**The problem**.
From the data that follows, copy every line holding the string "medios".

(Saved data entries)
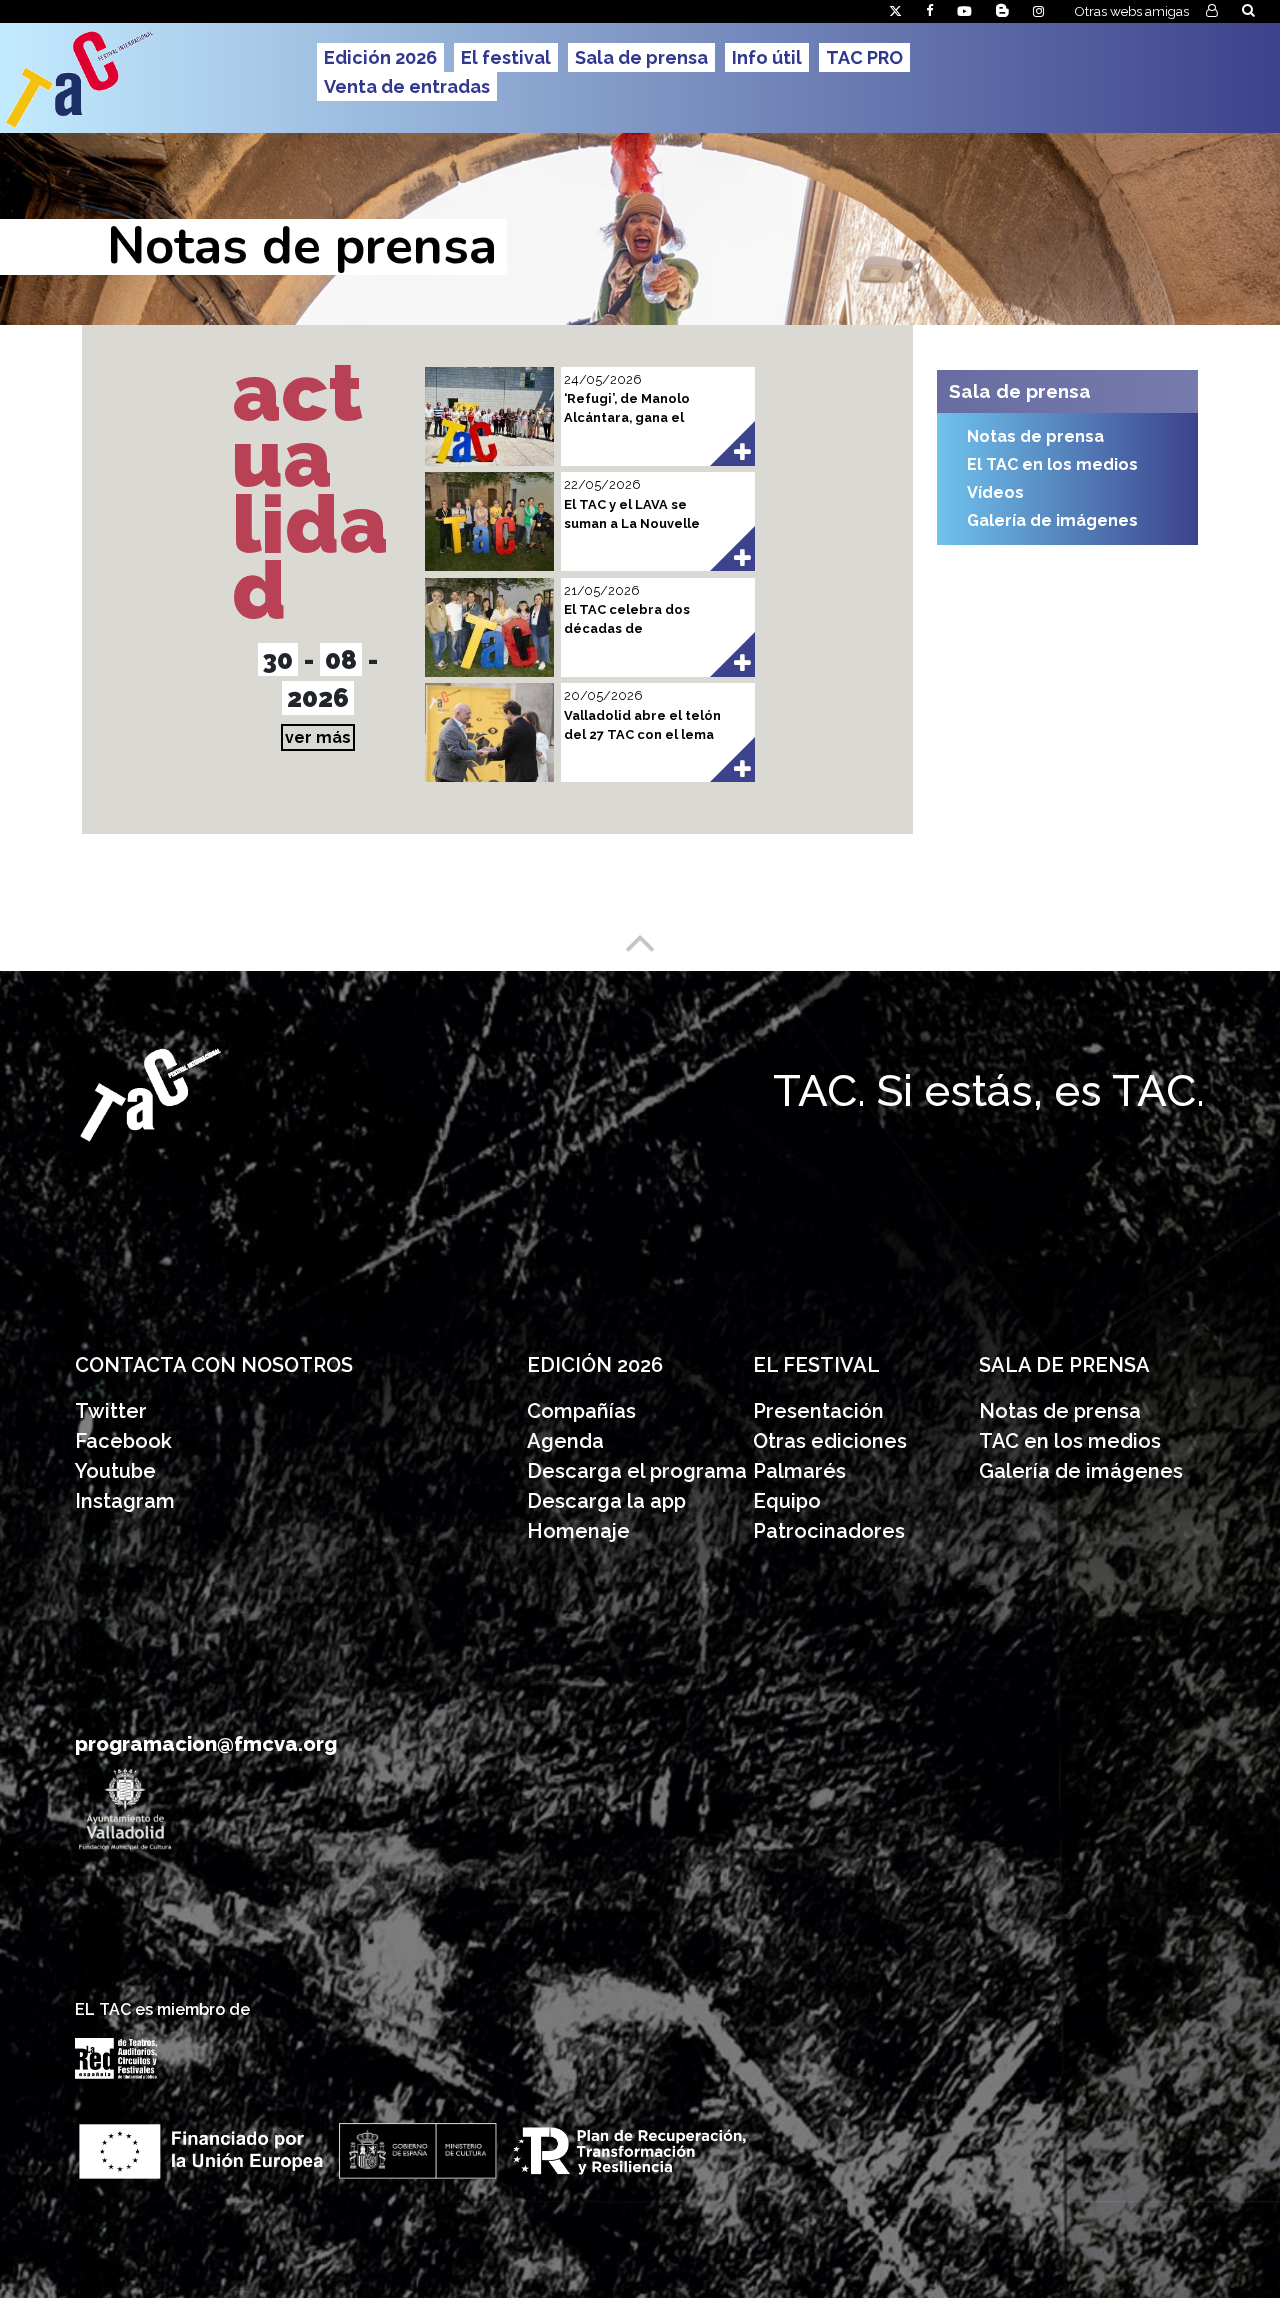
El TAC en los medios (1052, 464)
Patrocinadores (829, 1531)
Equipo (787, 1501)
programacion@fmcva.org (206, 1744)
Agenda (565, 1441)
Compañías (581, 1411)
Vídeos (995, 492)
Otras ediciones (830, 1441)
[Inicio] (156, 78)
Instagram (125, 1501)
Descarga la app (606, 1501)
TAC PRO (864, 57)
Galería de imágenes (1052, 520)
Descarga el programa (639, 1471)
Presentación (821, 1411)
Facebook (123, 1441)
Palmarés (799, 1471)
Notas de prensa (1035, 436)
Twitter (111, 1411)
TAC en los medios (1070, 1441)
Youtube (115, 1471)
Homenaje (578, 1531)
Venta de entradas (407, 86)
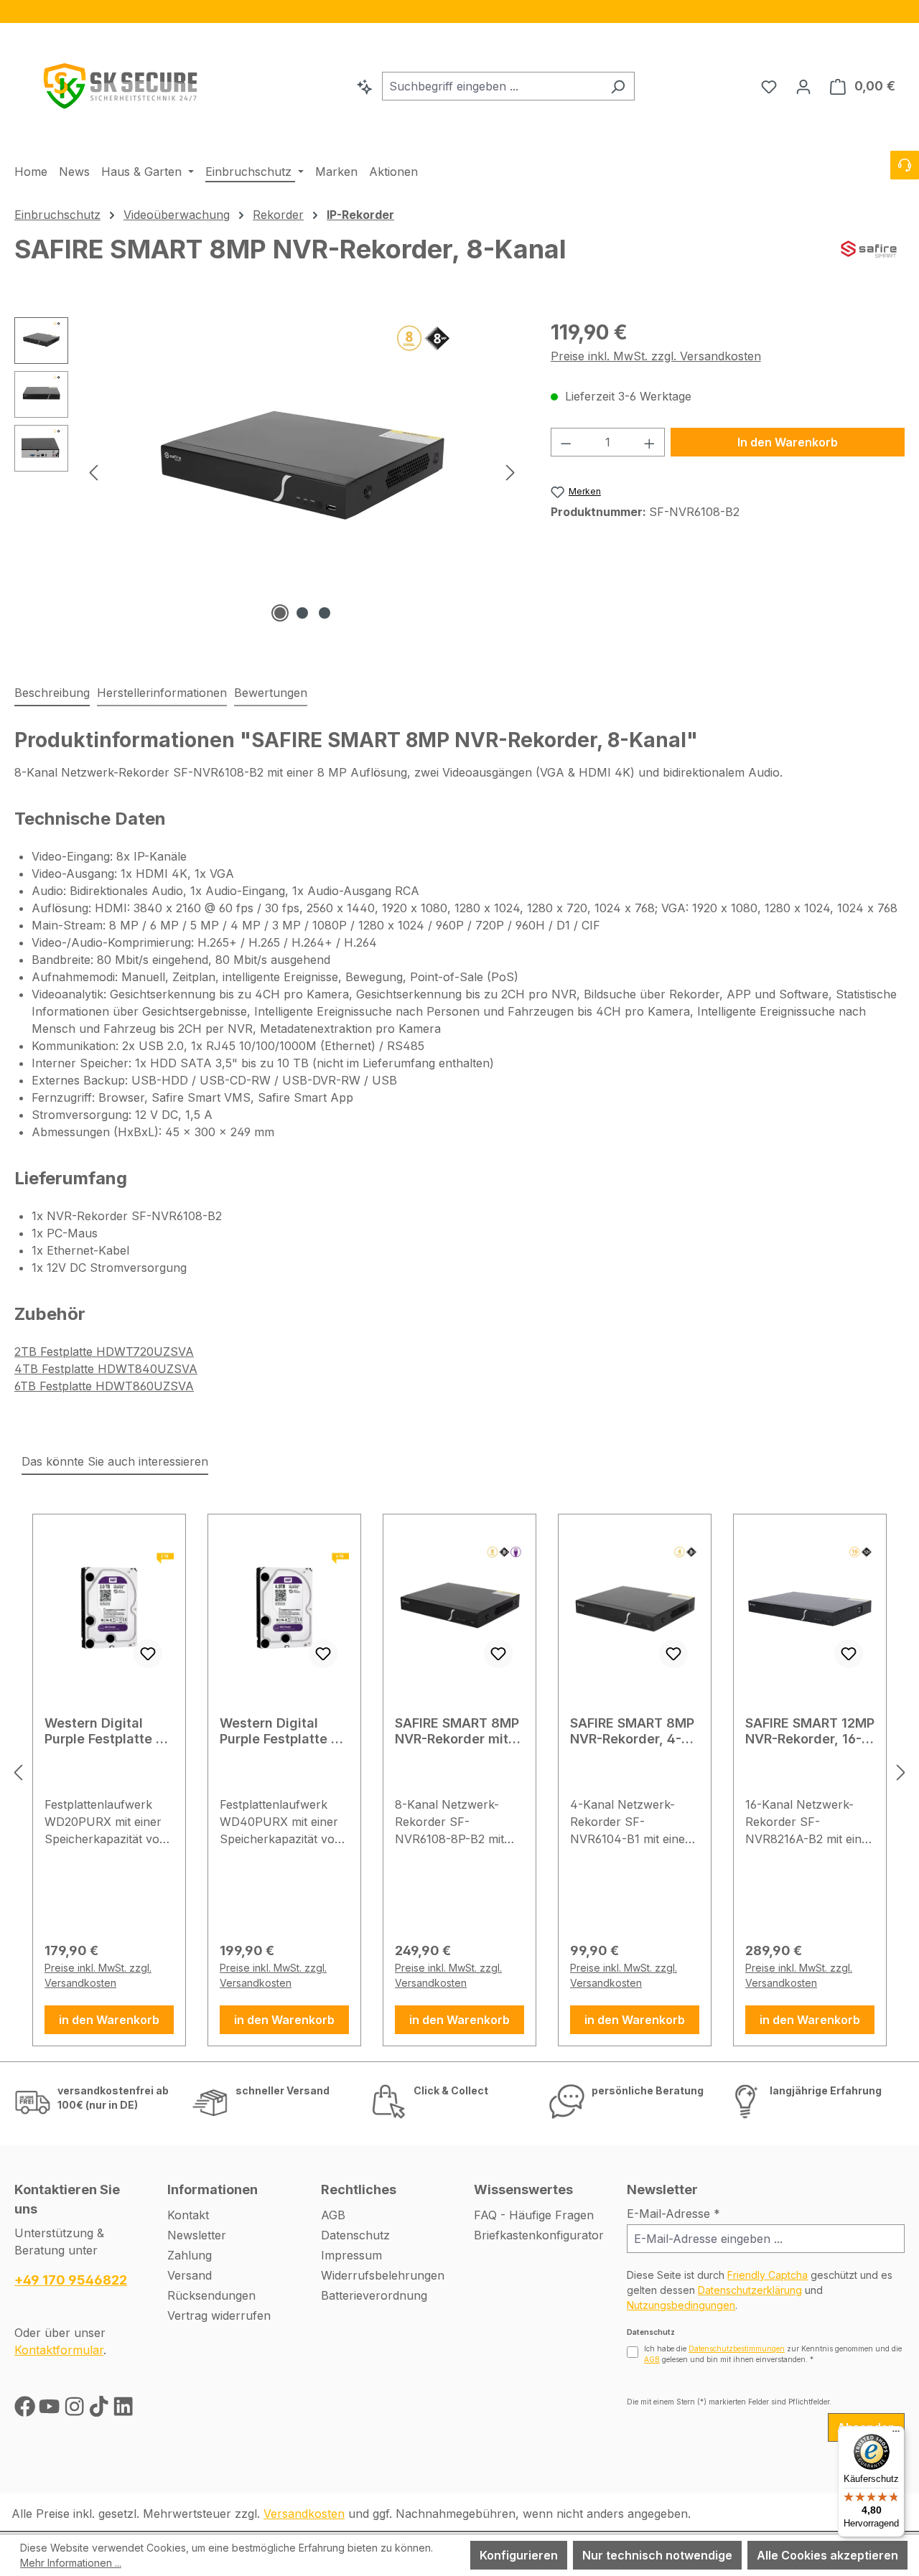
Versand (189, 2275)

**Finished exercise**.
El TAC en los medios (1052, 464)
TAC en los medios (1070, 1441)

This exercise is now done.